Hockey Club Lev Poprad (Lion), was a professional ice hockey team and a former member of the Kontinental Hockey League (KHL) based in Poprad, Slovakia. The Lev existed for only one year, playing in the 2011–12 KHL season.

History
The team was originally called HC Lev Hradec Kralove and was based in Hradec Králové, Czech Republic. It had been intended to join the KHL for the 2010–11 season, for which it fulfilled all necessary conditions except that the Czech Ice Hockey Association refused to give permission to the club. Because of that, Lev's management decided to move the club to Slovakia, and was accepted by the KHL's administration to participate in the league in the 2010–11 season. However, the KHL later excluded the team from the league for the 2010–11 season because the team was not part of any national ice hockey governing body.

After further efforts, including joining the Slovak Ice Hockey Federation, Lev Poprad was officially admitted to the KHL in May 2011. During the 2011–12 season, they played in the Bobrov division of the KHL, while HK Poprad continued playing their Slovak Extraliga matches in the same arena.

2011–12 season
Almost two months after being officially admitted to the KHL, Lev announced the signings of the first five players on 30 June 2011. In the final roster, the majority of the players were from Slovakia and Czech Republic.
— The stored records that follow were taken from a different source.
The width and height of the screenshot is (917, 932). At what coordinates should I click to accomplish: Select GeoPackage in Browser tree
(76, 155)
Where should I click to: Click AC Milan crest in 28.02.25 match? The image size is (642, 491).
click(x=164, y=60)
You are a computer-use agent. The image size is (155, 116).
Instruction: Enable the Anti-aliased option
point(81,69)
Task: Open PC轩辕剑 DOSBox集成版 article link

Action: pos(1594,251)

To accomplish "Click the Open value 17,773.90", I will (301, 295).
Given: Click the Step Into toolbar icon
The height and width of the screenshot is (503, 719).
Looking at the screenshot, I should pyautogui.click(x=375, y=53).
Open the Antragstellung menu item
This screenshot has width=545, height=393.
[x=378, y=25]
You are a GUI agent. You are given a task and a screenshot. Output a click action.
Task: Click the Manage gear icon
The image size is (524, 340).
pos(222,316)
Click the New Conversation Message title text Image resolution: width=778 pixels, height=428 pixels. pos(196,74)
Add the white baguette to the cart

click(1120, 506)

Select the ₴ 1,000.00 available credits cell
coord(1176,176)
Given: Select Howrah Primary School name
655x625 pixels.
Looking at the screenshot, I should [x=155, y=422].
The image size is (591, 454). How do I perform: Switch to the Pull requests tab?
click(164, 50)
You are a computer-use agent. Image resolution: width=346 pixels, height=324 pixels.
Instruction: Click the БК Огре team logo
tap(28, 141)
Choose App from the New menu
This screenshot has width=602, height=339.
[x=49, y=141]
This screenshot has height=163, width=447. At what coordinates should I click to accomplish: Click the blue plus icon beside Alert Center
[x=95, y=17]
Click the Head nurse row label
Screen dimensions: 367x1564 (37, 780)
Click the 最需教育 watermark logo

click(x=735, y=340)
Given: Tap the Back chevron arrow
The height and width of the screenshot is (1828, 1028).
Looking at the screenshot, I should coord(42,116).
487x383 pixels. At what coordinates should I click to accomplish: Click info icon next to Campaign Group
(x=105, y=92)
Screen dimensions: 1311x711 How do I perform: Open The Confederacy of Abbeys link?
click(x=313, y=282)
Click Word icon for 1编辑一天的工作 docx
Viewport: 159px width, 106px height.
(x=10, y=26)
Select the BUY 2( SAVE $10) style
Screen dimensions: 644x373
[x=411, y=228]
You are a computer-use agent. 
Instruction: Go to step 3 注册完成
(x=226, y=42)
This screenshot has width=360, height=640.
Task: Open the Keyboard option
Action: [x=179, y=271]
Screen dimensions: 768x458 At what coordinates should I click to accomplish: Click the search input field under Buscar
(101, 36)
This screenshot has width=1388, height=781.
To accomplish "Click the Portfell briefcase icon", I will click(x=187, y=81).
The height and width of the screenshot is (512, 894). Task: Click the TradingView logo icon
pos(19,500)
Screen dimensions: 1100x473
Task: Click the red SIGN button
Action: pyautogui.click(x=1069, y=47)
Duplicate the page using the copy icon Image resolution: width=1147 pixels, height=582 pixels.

Head coach was Radim Rulík and the team captain was Ľuboš Bartečko. Lev's regular season was planned to start on 10 September 2011 with a match at home against Avangard Omsk, but because of the 2011 Lokomotiv Yaroslavl plane crash, the start of the season was postponed and Lev had their first game on 12 September against Metallurg Magnitogorsk. However, for their first win they had to wait until the sixth game, a 2–0 away win against Dinamo Riga on 26 September. Lev also failed to qualify for the play-offs and ended the season as 21st overall, with 54 points from 54 games. The team's top scorer was Ľuboš Bartečko with 30 points (16 goals and 14 assists).

New team in Prague
Late in the 2011–12 season, a change of owners renewed speculation about a move to Prague, Czech Republic. In March 2012, the Czech Ice Hockey Association granted permission for a KHL team to play in the Czech Republic, and at the end of April, a newly found team with the same name, HC Lev, but as a different organization, officially applied to the KHL to play in Prague. The Poprad-based HC Lev was disbanded after only one season.

Season-by-season record

Note: GP = Games played, W = Wins, OTW = Overtime Wins, SOW = Penalty Shootout Wins, SOL = Penalty Shootout Losses, L = Losses, GF = Goals for, GA = Goals against, Pts = Points

Franchise history

Milestones

Franchise scoring leaders

These are the top-ten point-scorers in KHL franchise history.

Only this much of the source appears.